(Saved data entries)
**********
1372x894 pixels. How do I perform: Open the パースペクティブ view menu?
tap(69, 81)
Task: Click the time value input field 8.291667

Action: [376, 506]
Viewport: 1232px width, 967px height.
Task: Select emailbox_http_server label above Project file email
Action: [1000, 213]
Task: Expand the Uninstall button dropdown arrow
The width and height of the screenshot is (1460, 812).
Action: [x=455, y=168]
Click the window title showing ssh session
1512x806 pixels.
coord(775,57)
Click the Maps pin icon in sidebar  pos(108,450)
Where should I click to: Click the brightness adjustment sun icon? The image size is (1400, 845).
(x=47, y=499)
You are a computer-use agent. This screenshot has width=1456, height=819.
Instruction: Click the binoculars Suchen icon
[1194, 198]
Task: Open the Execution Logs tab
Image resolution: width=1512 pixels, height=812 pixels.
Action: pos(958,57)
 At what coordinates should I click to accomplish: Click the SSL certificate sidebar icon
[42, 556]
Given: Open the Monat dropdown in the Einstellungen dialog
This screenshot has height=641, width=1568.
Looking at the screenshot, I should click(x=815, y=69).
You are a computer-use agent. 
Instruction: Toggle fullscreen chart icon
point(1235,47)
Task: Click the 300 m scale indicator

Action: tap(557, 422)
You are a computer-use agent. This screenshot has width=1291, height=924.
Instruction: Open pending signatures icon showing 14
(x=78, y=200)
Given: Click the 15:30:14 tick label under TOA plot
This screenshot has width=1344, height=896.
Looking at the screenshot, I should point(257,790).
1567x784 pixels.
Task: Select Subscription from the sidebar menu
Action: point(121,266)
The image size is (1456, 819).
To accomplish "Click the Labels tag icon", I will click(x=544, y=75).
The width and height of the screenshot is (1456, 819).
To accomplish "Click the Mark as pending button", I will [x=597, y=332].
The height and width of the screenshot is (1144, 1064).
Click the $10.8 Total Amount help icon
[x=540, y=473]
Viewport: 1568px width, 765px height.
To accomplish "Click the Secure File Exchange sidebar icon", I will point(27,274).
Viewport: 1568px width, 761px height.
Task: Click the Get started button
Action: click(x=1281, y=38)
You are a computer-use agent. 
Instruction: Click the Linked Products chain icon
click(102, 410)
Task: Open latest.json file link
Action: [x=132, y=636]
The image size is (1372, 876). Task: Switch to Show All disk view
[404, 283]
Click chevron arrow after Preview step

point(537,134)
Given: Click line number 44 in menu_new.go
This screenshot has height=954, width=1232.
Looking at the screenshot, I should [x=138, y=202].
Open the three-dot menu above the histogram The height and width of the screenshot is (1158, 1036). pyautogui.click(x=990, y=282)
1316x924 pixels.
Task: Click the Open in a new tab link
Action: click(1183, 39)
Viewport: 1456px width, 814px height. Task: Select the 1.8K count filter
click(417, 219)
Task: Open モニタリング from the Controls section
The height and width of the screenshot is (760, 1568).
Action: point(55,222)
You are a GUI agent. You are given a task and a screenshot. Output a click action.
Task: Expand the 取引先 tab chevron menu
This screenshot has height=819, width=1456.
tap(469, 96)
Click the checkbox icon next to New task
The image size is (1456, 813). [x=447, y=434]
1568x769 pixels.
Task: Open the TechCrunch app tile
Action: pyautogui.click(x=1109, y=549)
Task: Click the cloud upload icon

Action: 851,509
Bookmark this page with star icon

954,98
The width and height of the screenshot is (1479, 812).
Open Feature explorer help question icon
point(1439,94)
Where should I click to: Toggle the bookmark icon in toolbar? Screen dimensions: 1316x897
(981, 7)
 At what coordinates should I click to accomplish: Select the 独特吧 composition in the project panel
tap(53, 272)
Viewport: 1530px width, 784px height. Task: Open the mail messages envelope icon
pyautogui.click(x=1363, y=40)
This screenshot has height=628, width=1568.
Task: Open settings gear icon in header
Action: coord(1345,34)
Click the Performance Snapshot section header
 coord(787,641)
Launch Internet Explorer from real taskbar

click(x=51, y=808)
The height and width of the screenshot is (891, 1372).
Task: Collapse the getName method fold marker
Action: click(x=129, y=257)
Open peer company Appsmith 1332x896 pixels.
**********
* _REQUIREMENT_
All records are to be retyped exactly. None may be omitted.

* _ANSWER BOX_
1372x894 pixels. How do I perform: Open the パースペクティブ view menu?
tap(69, 81)
Task: Click the time value input field 8.291667

Action: [376, 506]
Viewport: 1232px width, 967px height.
Task: Select emailbox_http_server label above Project file email
Action: [1000, 213]
Task: Expand the Uninstall button dropdown arrow
The width and height of the screenshot is (1460, 812).
Action: [x=455, y=168]
Click the window title showing ssh session
1512x806 pixels.
coord(775,57)
Click the Maps pin icon in sidebar  pos(108,450)
Where should I click to: Click the brightness adjustment sun icon? The image size is (1400, 845).
(x=47, y=499)
You are a computer-use agent. This screenshot has width=1456, height=819.
Instruction: Click the binoculars Suchen icon
[1194, 198]
Task: Open the Execution Logs tab
Image resolution: width=1512 pixels, height=812 pixels.
Action: pos(958,57)
 At what coordinates should I click to accomplish: Click the SSL certificate sidebar icon
[42, 556]
Given: Open the Monat dropdown in the Einstellungen dialog
This screenshot has height=641, width=1568.
Looking at the screenshot, I should click(x=815, y=69).
You are a computer-use agent. 
Instruction: Toggle fullscreen chart icon
point(1235,47)
Task: Click the 300 m scale indicator

Action: tap(557, 422)
You are a computer-use agent. This screenshot has width=1291, height=924.
Instruction: Open pending signatures icon showing 14
(x=78, y=200)
Given: Click the 15:30:14 tick label under TOA plot
This screenshot has width=1344, height=896.
Looking at the screenshot, I should point(257,790).
1567x784 pixels.
Task: Select Subscription from the sidebar menu
Action: point(121,266)
The image size is (1456, 819).
To accomplish "Click the Labels tag icon", I will click(x=544, y=75).
The width and height of the screenshot is (1456, 819).
To accomplish "Click the Mark as pending button", I will [x=597, y=332].
The height and width of the screenshot is (1144, 1064).
Click the $10.8 Total Amount help icon
[x=540, y=473]
Viewport: 1568px width, 765px height.
To accomplish "Click the Secure File Exchange sidebar icon", I will point(27,274).
Viewport: 1568px width, 761px height.
Task: Click the Get started button
Action: click(x=1281, y=38)
You are a computer-use agent. 
Instruction: Click the Linked Products chain icon
click(102, 410)
Task: Open latest.json file link
Action: [x=132, y=636]
The image size is (1372, 876). Task: Switch to Show All disk view
[404, 283]
Click chevron arrow after Preview step

point(537,134)
Given: Click line number 44 in menu_new.go
This screenshot has height=954, width=1232.
Looking at the screenshot, I should [x=138, y=202].
Open the three-dot menu above the histogram The height and width of the screenshot is (1158, 1036). pyautogui.click(x=990, y=282)
1316x924 pixels.
Task: Click the Open in a new tab link
Action: click(1183, 39)
Viewport: 1456px width, 814px height. Task: Select the 1.8K count filter
click(417, 219)
Task: Open モニタリング from the Controls section
The height and width of the screenshot is (760, 1568).
Action: point(55,222)
You are a GUI agent. You are given a task and a screenshot. Output a click action.
Task: Expand the 取引先 tab chevron menu
This screenshot has height=819, width=1456.
tap(469, 96)
Click the checkbox icon next to New task
The image size is (1456, 813). [x=447, y=434]
1568x769 pixels.
Task: Open the TechCrunch app tile
Action: pyautogui.click(x=1109, y=549)
Task: Click the cloud upload icon

Action: 851,509
Bookmark this page with star icon

954,98
The width and height of the screenshot is (1479, 812).
Open Feature explorer help question icon
point(1439,94)
Where should I click to: Toggle the bookmark icon in toolbar? Screen dimensions: 1316x897
(981, 7)
 At what coordinates should I click to accomplish: Select the 独特吧 composition in the project panel
tap(53, 272)
Viewport: 1530px width, 784px height. Task: Open the mail messages envelope icon
pyautogui.click(x=1363, y=40)
This screenshot has height=628, width=1568.
Task: Open settings gear icon in header
Action: coord(1345,34)
Click the Performance Snapshot section header
 coord(787,641)
Launch Internet Explorer from real taskbar

click(x=51, y=808)
The height and width of the screenshot is (891, 1372).
Task: Collapse the getName method fold marker
Action: click(x=129, y=257)
Open peer company Appsmith 1332x896 pixels.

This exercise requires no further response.